───── Material for this exercise
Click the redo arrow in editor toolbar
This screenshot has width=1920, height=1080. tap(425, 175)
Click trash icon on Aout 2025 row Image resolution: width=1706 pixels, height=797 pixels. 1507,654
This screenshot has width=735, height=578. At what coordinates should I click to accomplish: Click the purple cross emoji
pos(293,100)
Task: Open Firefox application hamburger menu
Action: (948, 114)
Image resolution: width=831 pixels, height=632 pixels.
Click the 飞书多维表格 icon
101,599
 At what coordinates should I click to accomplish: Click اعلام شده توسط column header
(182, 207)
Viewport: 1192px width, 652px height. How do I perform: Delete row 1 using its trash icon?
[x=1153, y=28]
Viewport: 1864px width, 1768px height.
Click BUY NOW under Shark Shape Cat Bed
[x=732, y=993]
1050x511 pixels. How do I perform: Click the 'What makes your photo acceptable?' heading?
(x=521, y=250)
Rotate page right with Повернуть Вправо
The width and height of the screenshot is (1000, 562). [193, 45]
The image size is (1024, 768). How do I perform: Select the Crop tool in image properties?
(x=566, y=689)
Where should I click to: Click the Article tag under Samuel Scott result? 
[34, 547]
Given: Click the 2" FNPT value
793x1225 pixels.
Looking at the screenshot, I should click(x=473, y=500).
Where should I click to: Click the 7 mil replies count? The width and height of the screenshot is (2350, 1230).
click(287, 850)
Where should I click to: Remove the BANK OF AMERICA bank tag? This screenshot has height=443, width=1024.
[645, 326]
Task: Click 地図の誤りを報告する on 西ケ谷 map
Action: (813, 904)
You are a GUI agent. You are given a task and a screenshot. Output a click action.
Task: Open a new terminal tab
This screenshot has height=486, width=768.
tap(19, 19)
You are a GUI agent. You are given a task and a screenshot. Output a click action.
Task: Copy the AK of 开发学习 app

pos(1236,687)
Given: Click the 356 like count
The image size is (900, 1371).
──────────
**What is needed:**
Reproduce the lines of material above verbatim.

**Result for this task:**
Click the redo arrow in editor toolbar
This screenshot has width=1920, height=1080. tap(425, 175)
Click trash icon on Aout 2025 row Image resolution: width=1706 pixels, height=797 pixels. 1507,654
This screenshot has width=735, height=578. At what coordinates should I click to accomplish: Click the purple cross emoji
pos(293,100)
Task: Open Firefox application hamburger menu
Action: (948, 114)
Image resolution: width=831 pixels, height=632 pixels.
Click the 飞书多维表格 icon
101,599
 At what coordinates should I click to accomplish: Click اعلام شده توسط column header
(182, 207)
Viewport: 1192px width, 652px height. How do I perform: Delete row 1 using its trash icon?
[x=1153, y=28]
Viewport: 1864px width, 1768px height.
Click BUY NOW under Shark Shape Cat Bed
[x=732, y=993]
1050x511 pixels. How do I perform: Click the 'What makes your photo acceptable?' heading?
(x=521, y=250)
Rotate page right with Повернуть Вправо
The width and height of the screenshot is (1000, 562). [193, 45]
The image size is (1024, 768). How do I perform: Select the Crop tool in image properties?
(x=566, y=689)
Where should I click to: Click the Article tag under Samuel Scott result? 
[34, 547]
Given: Click the 2" FNPT value
793x1225 pixels.
Looking at the screenshot, I should click(x=473, y=500).
Where should I click to: Click the 7 mil replies count? The width and height of the screenshot is (2350, 1230).
click(287, 850)
Where should I click to: Remove the BANK OF AMERICA bank tag? This screenshot has height=443, width=1024.
[645, 326]
Task: Click 地図の誤りを報告する on 西ケ谷 map
Action: (813, 904)
You are a GUI agent. You are given a task and a screenshot. Output a click action.
Task: Open a new terminal tab
This screenshot has height=486, width=768.
tap(19, 19)
You are a GUI agent. You are given a task and a screenshot. Output a click action.
Task: Copy the AK of 开发学习 app

pos(1236,687)
Given: Click the 356 like count
The image size is (900, 1371).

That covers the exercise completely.